O economista e deputado Antônio Delfim Netto

O economista e deputado Antônio Delfim Netto, 74 anos, diz que Lula não representa nenhum risco
às instituições do País e que o seu partido, o PT, jogou fora o socialismo de pé quebrado.

ISTOÉ – O sr. vê riscos na vitória de Lula?
Delfim Netto

Não há nenhum risco. As instituições estão sólidas. Durante muito tempo, o PT se recusou a aceitar as regras do jogo democrático, de forma que não era aceito no corpo da política nacional. Ele ganhou pequenas prefeituras, depois Estados e foi lentamente se modificando. Na verdade, o PT fez o caminho que fizeram a social-democracia alemã e o partido trabalhista inglês. A carta de Ribeirão Preto, que traz o programa do PT, é perfeitamente aceitável. Eles jogaram fora todo aquele resto de romanticismo que tinham, aquele socialismo de pé quebrado, do mesmo jeito que fizeram a social-democracia alemã e o partido trabalhista inglês.
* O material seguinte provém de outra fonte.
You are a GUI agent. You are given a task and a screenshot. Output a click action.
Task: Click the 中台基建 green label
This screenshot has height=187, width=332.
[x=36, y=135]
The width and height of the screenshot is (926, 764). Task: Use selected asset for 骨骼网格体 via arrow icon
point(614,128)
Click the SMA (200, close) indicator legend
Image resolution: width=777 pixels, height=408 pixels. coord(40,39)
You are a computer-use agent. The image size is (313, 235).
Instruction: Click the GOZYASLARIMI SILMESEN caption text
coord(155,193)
ISTOÉ – Ele assume um país numa situação econômica dramática…
Delfim Netto

Ele ganha a eleição com o programa do PT, mas não vai administrar com esse programa. Para administrar o País, ele vai ter que constituir uma maioria sólida no Congresso, e isso significa que terá de harmonizar o seu programa com o programa dos outros que vão apoiá-lo. Essa idéia de que ele pode fazer qualquer coisa independentemente do Congresso é falsa. Hoje o Congresso está consolidado. Nos últimos 14 anos foi defenestrado um presidente da República, um presidente do Senado, um presidente da Câmara, tudo dentro do devido processo
legal, sem que houvesse nenhuma reverberação.
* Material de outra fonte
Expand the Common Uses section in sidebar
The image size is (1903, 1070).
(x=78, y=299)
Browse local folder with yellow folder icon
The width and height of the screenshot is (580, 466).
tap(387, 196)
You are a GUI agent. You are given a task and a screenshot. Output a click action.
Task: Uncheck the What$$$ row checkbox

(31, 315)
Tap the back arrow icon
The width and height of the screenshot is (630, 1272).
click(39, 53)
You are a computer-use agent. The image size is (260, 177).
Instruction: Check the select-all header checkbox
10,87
ISTOÉ – O sr. acha que o Lula pode fazer um bom governo?
Delfim Netto

Ele só não fará um bom governo se for menos inteligente do que eu penso que ele é.

ISTOÉ – E a herança de FHC?
Delfim Netto

A herança é muito séria. Eu estou convencido de que ela não é só séria do ponto de vista econômico. Eu ainda acho que a pior herança do governo Fernando Henrique é a reeleição sem controle social. Esse é um dos piores resquícios dessa tucanagem. É só você viajar para o interior e verificar que, mesmo em São Paulo, as oligarquias estão rindo à toa. Elas se recompuseram e vão continuar se recompondo enquanto continuar esse sistema, que é um sistema propenso a fraudes.

ISTOÉ – Qual a grande obra de FHC que fica para seu sucessor?
Delfim Netto

O grande drama que eu acho é isso. A única “grande obra” é o controle da inflação. Mas quando você olha as 15 maiores economias do mundo, aquelas economias cujo PIB é mais de 1% do PIB mundial – e o Brasil é a nona dessas economias –, você vê que a taxa de inflação do País hoje é a maior das 15. Então, é preciso pôr um grão de sal nessa vitória extraordinária no controle da inflação.

ISTOÉ – O sr. se alinha com os que defendem a permanência de Armínio Fraga no Banco Central?
Delfim Netto

Isso é absurdo, independentemente da minha admiração por Armínio. É completamente absurdo. O Brasil quer uma mudança da política econômica. Esse negócio de ter que ficar tudo igual para ficar melhor não é assim. O Armínio é um sujeito fantástico, formidável, não tem nada a ver com isso.